I do not think it can be said that the House was not aware that there would be some sort of Increment Duty, and I am still in the dark as to how this tax is levied. Let the House examine the position in which the working man finds himself. By self-sacrifice he puts all his savings into a house, and he buys the house he wishes to live in. He wishes to sell it or give it to his children. As a rule he sells it, or after he dies it is sold for the benefit of his children or dependants. See how this man is prejudiced when he wants to sell. He has paid, say, £200 for a house which stands in the Government valuation at £150. Suppose that man wishes to raise money. He cannot raise the amount it has cost because they are always valued below the actual cost of building. I have received a flood of letters on this subject. A man wrote to me from Mansfield saying, "I bought a piece of land in June, 1910, and I built a house upon it. I got into it by the 1st August, and I received a demand from the Treasury for 1s. 11d. for Undeveloped Land Duty." He had not then actually got into the house, although he was in it in August. When I wrote to the officials they said, "We will alter the date, and this man, instead of paying duty from 1st June, shall pay from 1st July." "But," they said, "we beg to point out this constituent of yours has not paid what he ought to have paid. He has been wrongly assessed. He ought to have paid Undeveloped Land Duty for the year 1910, but by an oversight this has not been charged. Therefore, instead of the duty being is. 11d., it will be 3s. 6d." My Constituent, therefore, got out of the frying pan only to find himself in the fire. It is a very small sum of money, and may not be thought to be worth troubling about; but, after all, it represents a day's work of that man. He has, in the first place, a valuation put upon his property lower than he has actually paid for it. In view of the unsatisfactory position in which I find myself in connection with these Land Duties, seeing the Chancellor of the Exchequer putting his hand into the pockets of working men in my Constituency who have accumulated small savings out of their hard-earned wages and built their own houses, I intend to vote for the Amendment.

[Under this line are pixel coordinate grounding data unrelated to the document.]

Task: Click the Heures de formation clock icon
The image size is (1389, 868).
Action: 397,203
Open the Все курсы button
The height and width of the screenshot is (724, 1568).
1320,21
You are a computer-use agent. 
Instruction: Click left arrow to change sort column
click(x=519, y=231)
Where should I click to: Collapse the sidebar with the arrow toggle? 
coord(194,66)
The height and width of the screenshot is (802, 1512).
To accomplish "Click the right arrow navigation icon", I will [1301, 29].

I happen to have spent fifteen years of my life in the building trade, and I have taken a great interest in it ever since. I am not competent to speak of what was the exact view held either on one side of the House or the other in 1906 for the simple reason that I was not here, but it was understood throughout the building trade, and I believe by the general public, that the intention was to tax the value given to the land solely by the growth of the community apart altogether from any value attributable either to the enterprise or to the brain or to the industry of the owner. That was what was generally understood throughout the country after all the exhaustive debates in this House on the subject, and I am, therefore, right in assuming that was the clear view put from this side of the House. That was not the gist of the right hon. Gentleman's argument in this matter of the Lumden case at all. He had to admit there was in this case a tax upon the profit that was derived by the builder from the transaction. His contention was that it was not a legitimate profit. If that is the line of argument he thinks good enough to put before the House of Commons, it is very curious that was not the line of argument adopted by the counsel who was briefed in order to put before the Court the case for the Government. They were successful in that case, and it is, therefore, somewhat curious to find the right hon. Gentleman putting before the House a wholly different line of argument. I want to read just a line or two of the actual words of Mr. Finlay, in which he put forward the case as he understood it in this matter of profits. He said:—

"My friend put it to one of the witnesses that this was a legitimate profit. I perfectly agree. If Mr. Lumsden was so fortunate to find Mrs. Stobie who would give more than the place was worth, it is perfectly legitimate. I do not criticise it in the least. What I do say is that the Government under the scheme of the Act is entitled to a share of the profit as increment, and I say that in taxing that we are not putting a sixpence on the value of the property; we are putting it on the increment. I hope that Mr. Lumsden will find many other Mrs. Stobies, and when he does that he will not in future, after the explanation given in this case, object to share a little of his most well deserved and ingeniously won profit with the Government."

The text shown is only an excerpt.